> **What to do**: What lines in the listing below hold the string "Locate"? Please copy them out.

-- Opening Marker --

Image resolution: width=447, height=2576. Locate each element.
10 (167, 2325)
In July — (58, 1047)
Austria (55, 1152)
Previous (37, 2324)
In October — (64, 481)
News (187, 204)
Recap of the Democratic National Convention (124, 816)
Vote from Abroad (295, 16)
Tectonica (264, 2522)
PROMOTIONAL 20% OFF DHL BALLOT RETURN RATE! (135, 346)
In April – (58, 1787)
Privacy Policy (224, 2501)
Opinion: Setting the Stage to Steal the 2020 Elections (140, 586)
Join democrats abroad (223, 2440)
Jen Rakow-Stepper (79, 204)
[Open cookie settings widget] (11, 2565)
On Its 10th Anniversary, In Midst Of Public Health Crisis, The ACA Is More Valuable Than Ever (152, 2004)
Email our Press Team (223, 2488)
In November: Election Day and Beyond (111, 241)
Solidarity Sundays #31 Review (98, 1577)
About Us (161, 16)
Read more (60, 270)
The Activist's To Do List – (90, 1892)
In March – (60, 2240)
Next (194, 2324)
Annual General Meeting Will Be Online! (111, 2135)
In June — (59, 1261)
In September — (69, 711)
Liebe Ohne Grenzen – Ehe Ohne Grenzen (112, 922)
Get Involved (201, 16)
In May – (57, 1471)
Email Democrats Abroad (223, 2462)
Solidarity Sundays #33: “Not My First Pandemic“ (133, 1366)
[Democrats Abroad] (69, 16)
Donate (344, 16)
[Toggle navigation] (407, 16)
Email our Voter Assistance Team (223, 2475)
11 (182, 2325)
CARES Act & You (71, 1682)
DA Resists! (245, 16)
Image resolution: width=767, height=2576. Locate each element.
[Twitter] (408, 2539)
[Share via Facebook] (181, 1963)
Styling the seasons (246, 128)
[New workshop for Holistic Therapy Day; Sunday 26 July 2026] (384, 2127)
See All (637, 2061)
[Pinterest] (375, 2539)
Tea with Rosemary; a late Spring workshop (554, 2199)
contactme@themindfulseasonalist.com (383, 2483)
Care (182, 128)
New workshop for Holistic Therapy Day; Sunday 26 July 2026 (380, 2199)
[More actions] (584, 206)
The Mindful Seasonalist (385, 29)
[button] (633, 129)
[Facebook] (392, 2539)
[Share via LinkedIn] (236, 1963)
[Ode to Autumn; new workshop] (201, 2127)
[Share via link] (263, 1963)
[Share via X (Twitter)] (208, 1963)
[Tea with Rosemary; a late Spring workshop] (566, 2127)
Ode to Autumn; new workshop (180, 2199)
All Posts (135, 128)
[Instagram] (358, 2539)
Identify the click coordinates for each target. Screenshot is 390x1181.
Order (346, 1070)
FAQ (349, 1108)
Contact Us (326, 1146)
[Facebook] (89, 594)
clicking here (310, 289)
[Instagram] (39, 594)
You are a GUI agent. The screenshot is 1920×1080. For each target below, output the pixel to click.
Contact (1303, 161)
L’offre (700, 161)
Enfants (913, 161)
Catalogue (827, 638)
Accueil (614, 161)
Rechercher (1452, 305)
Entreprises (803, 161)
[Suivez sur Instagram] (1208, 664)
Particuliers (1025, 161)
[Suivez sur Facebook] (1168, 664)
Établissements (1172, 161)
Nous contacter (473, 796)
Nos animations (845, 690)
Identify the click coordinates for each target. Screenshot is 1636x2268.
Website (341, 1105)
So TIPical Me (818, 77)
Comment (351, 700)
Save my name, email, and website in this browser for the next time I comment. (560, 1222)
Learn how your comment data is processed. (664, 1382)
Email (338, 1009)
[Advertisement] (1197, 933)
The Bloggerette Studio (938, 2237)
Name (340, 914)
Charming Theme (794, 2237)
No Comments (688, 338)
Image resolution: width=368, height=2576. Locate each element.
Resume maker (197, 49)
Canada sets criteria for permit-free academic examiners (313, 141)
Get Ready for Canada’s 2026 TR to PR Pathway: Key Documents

-- Closing Marker --

> **Expected answer**:
Image resolution: width=447, height=2576. Locate each element.
Image resolution: width=767, height=2576. Locate each element.
Image resolution: width=368, height=2576. Locate each element.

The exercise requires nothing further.